■ **Records provided**
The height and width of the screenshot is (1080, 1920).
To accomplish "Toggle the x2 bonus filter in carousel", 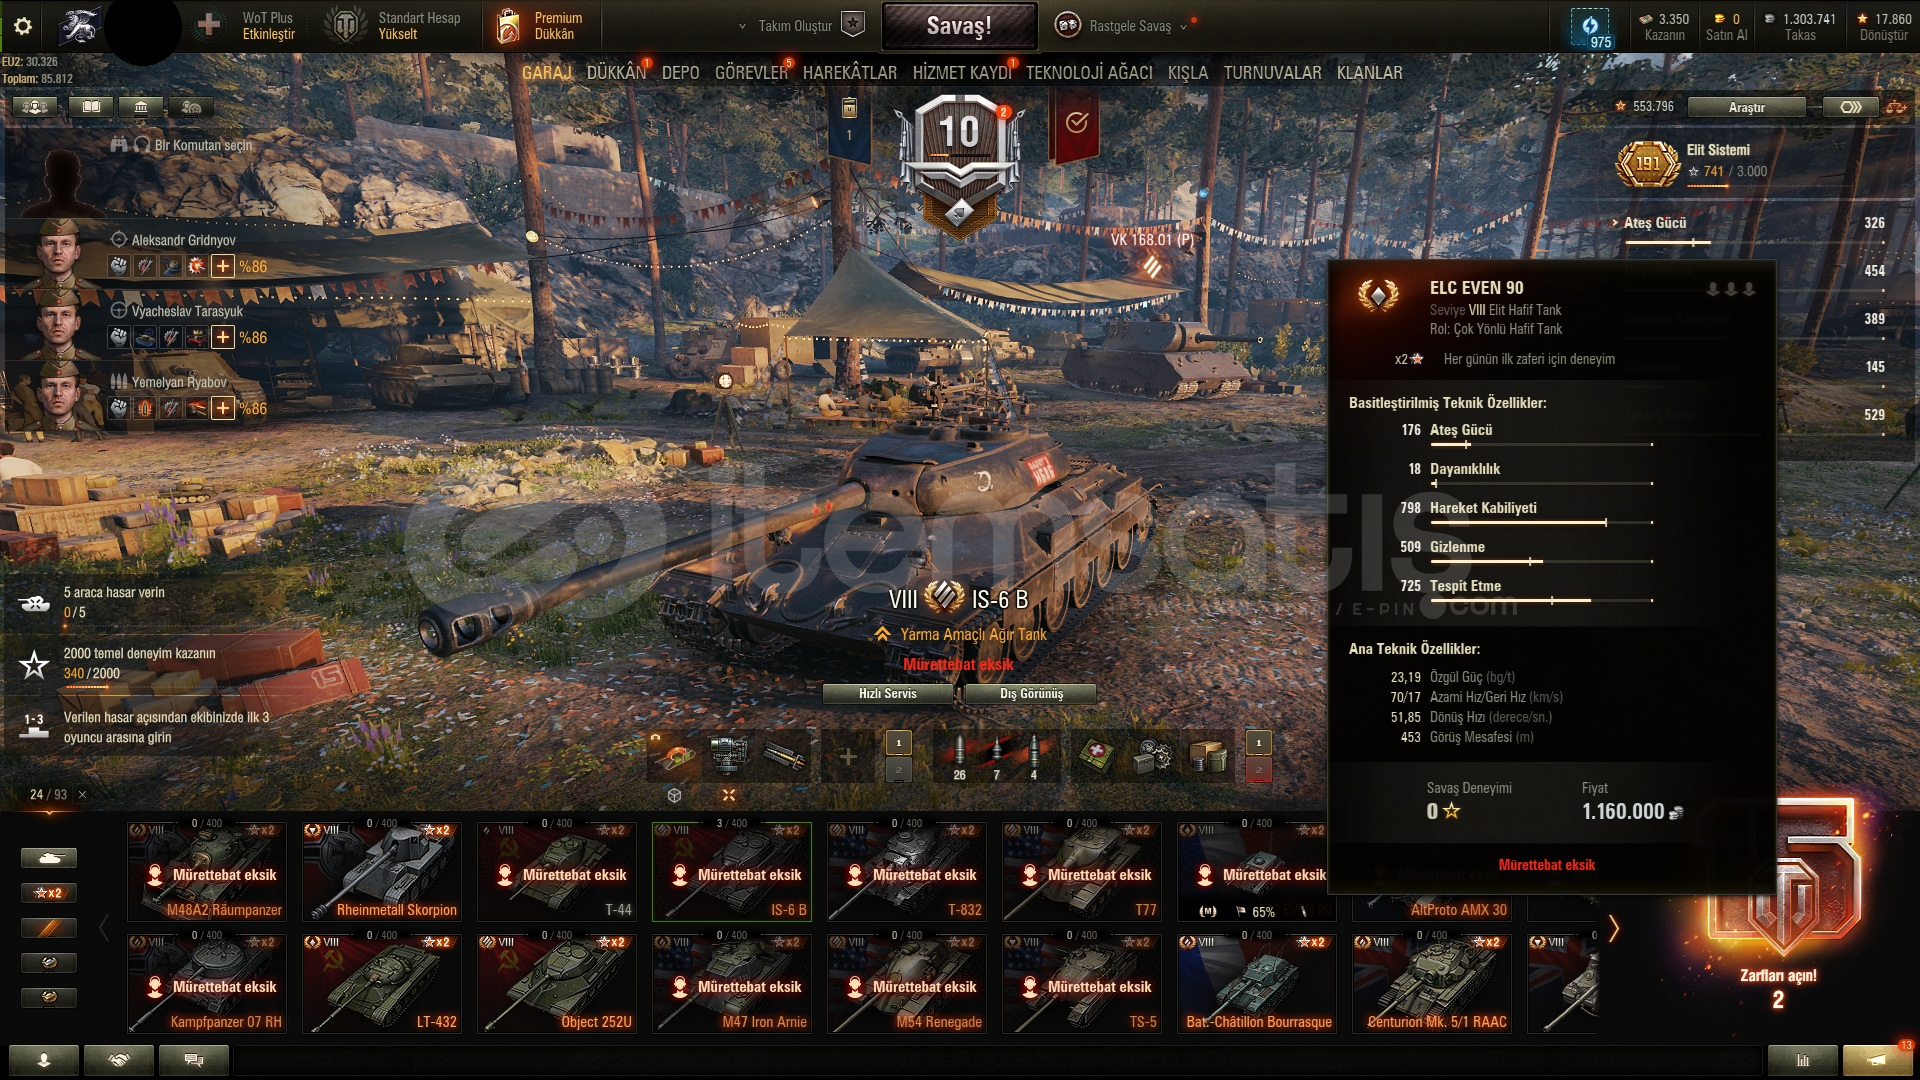I will pyautogui.click(x=49, y=893).
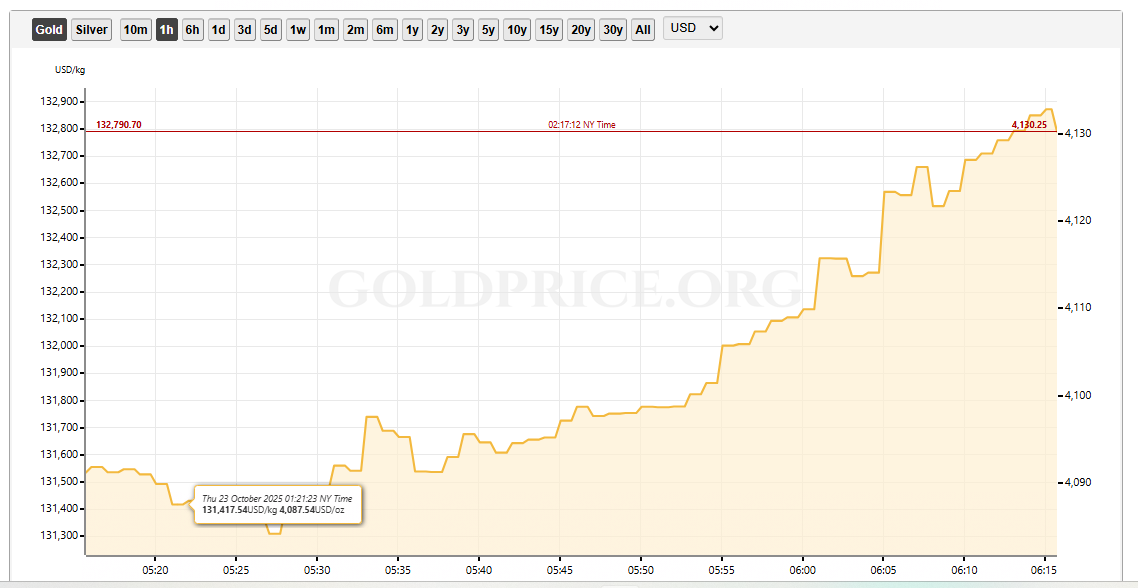This screenshot has height=588, width=1138.
Task: Select the Gold metal button
Action: coord(49,30)
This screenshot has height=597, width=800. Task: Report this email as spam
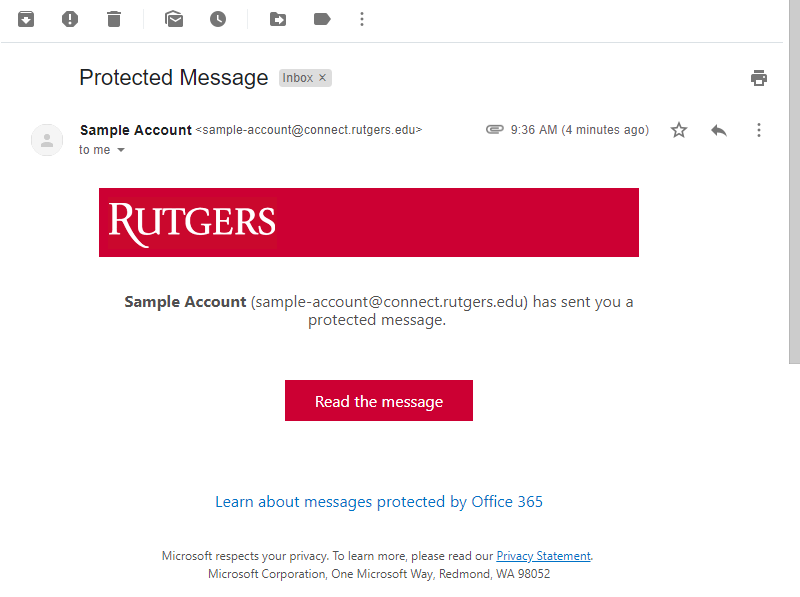tap(70, 19)
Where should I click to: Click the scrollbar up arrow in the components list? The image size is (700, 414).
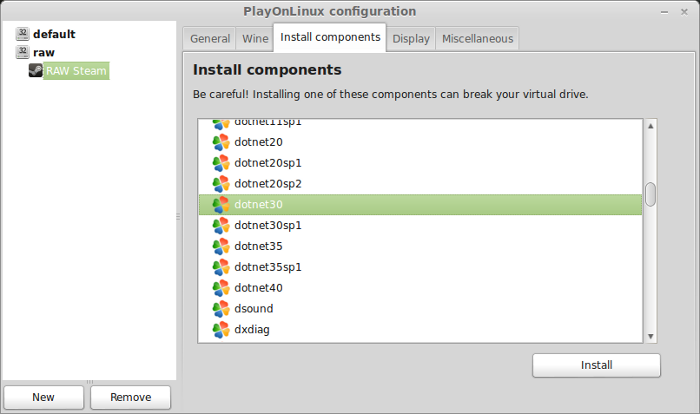[x=650, y=126]
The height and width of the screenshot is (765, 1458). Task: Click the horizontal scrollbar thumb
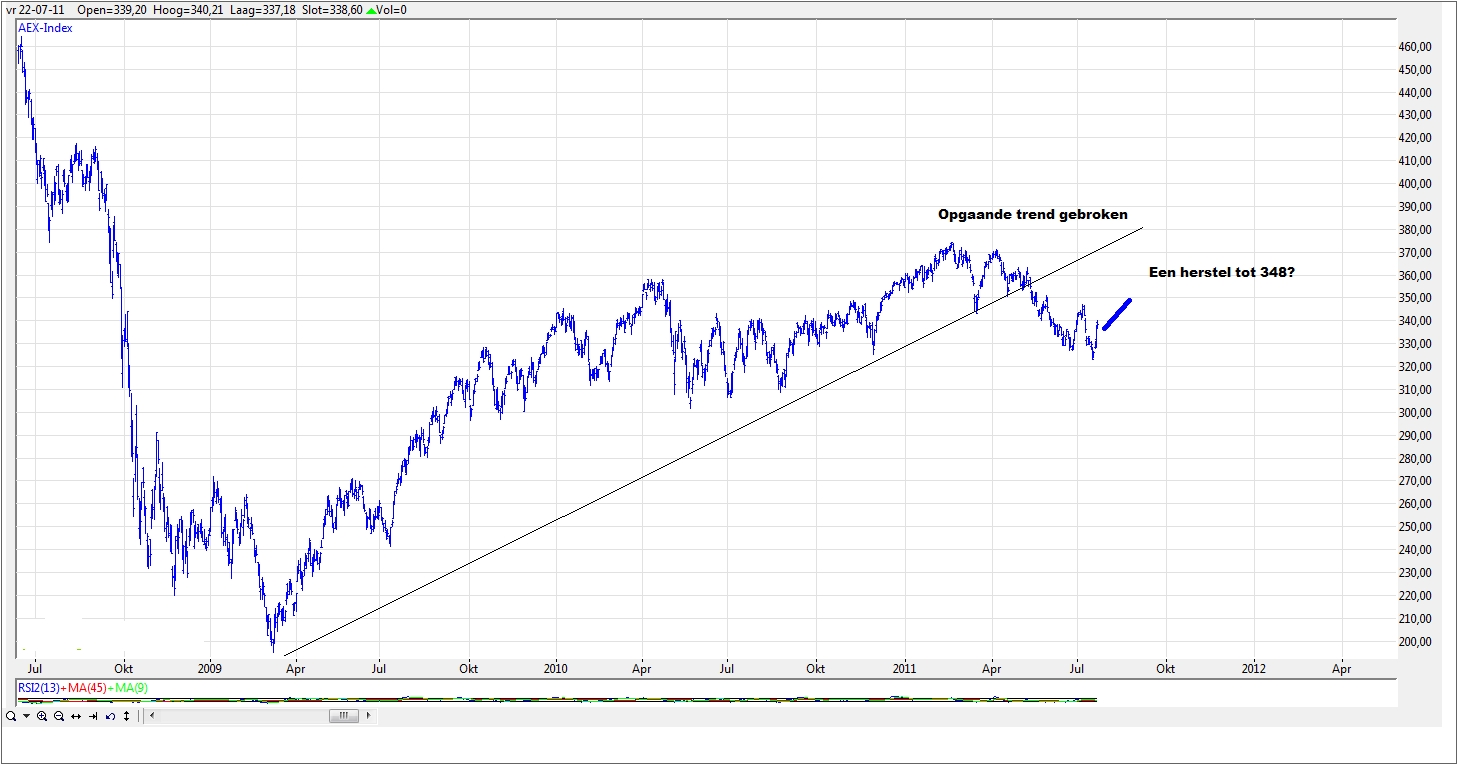[x=343, y=716]
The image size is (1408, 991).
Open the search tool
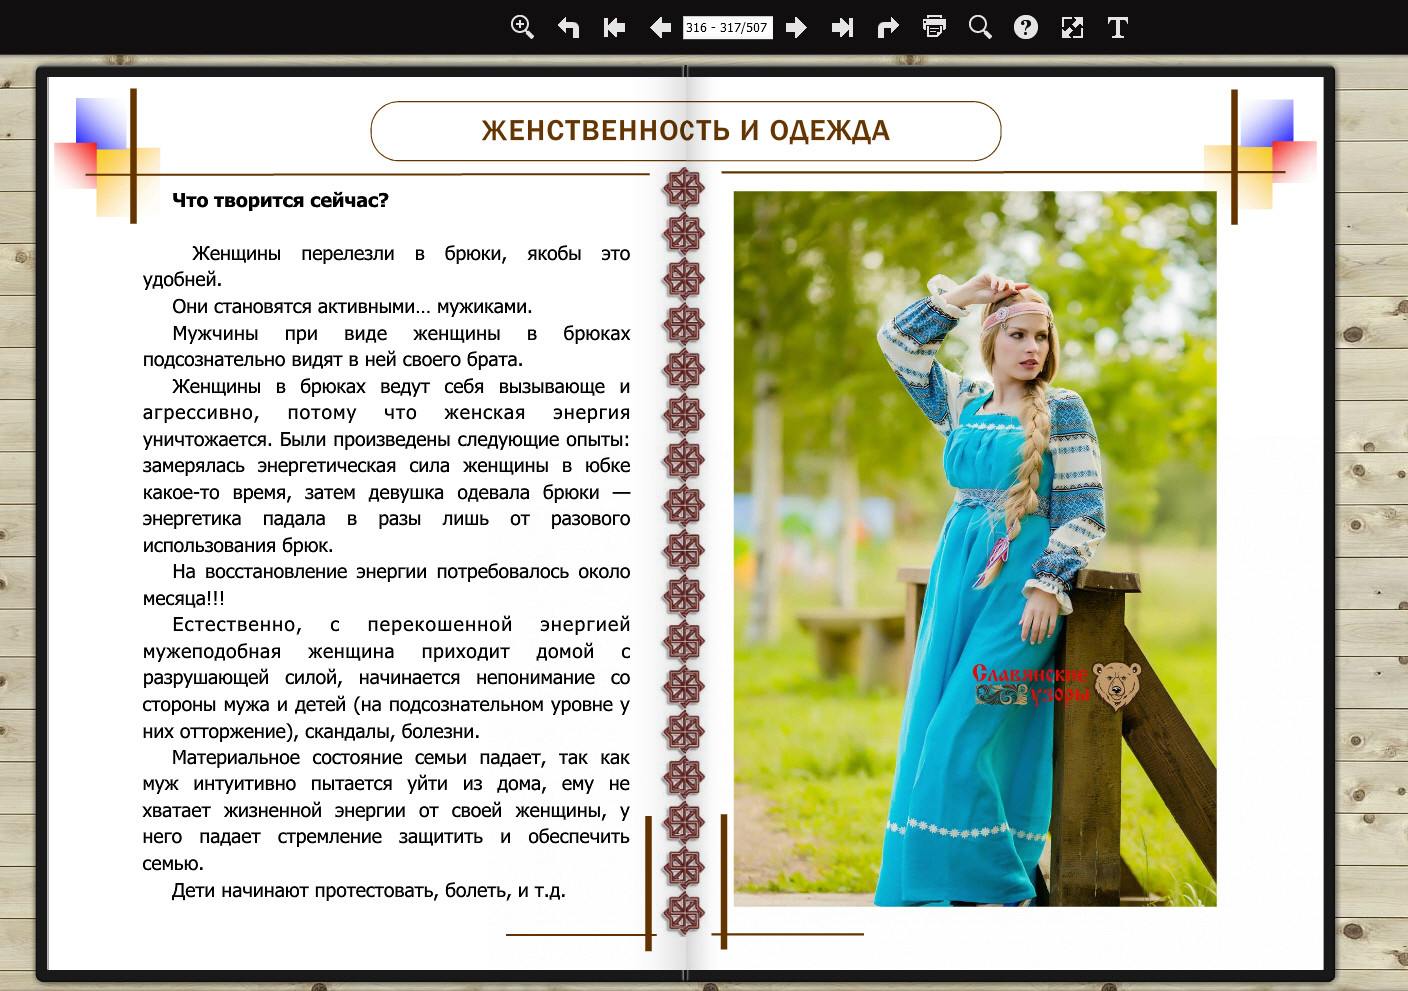(x=980, y=27)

■ **What the exercise asks**
Only the lines from the line with "The height and width of the screenshot is (765, 1458)." to the bottom of the material above should be reproduced, exactly and without pictures.

■ **Answer to the exercise**
The height and width of the screenshot is (765, 1458). Task: Click the horizontal scrollbar thumb
[x=343, y=716]
The image size is (1408, 991).
Open the search tool
(x=980, y=27)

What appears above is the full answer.